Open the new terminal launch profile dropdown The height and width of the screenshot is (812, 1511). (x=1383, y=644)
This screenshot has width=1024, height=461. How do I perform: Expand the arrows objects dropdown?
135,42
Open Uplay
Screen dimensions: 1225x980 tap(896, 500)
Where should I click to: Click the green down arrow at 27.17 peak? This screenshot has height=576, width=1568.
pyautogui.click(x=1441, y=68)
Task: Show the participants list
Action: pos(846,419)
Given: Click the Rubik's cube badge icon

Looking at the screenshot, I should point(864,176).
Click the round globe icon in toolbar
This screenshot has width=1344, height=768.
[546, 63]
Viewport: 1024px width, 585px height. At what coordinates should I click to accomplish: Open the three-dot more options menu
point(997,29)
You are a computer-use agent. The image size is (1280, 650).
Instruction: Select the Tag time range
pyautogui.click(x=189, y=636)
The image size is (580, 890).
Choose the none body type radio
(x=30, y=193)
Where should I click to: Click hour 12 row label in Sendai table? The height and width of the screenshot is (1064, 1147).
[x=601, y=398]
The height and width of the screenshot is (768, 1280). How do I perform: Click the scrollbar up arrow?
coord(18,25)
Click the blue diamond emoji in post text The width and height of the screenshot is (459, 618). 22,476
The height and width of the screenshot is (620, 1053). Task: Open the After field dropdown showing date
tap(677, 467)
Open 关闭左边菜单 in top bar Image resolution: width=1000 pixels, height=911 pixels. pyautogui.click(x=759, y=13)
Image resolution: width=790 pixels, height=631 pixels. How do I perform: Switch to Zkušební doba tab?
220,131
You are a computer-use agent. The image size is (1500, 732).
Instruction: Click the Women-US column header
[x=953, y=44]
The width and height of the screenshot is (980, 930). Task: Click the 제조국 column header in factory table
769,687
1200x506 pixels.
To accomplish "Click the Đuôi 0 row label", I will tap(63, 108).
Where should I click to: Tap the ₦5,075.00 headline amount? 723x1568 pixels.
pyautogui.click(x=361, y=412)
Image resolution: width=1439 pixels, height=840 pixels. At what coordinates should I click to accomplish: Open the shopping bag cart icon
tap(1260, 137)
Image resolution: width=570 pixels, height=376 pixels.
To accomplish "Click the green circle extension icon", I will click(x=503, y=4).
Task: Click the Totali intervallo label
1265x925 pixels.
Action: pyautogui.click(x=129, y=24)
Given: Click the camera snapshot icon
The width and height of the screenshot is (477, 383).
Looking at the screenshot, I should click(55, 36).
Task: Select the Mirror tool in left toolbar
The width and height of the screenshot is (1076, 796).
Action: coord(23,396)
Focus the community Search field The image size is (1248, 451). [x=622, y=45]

### [Description of the task]
Search the entries above for the string "size", and report each line where it occurs.

### [Answer space]
You are a computer-use agent. The image size is (1280, 650).
The image size is (580, 890).
You are a computer-use agent. The image size is (1500, 732).
Focus the community Search field The image size is (1248, 451). [x=622, y=45]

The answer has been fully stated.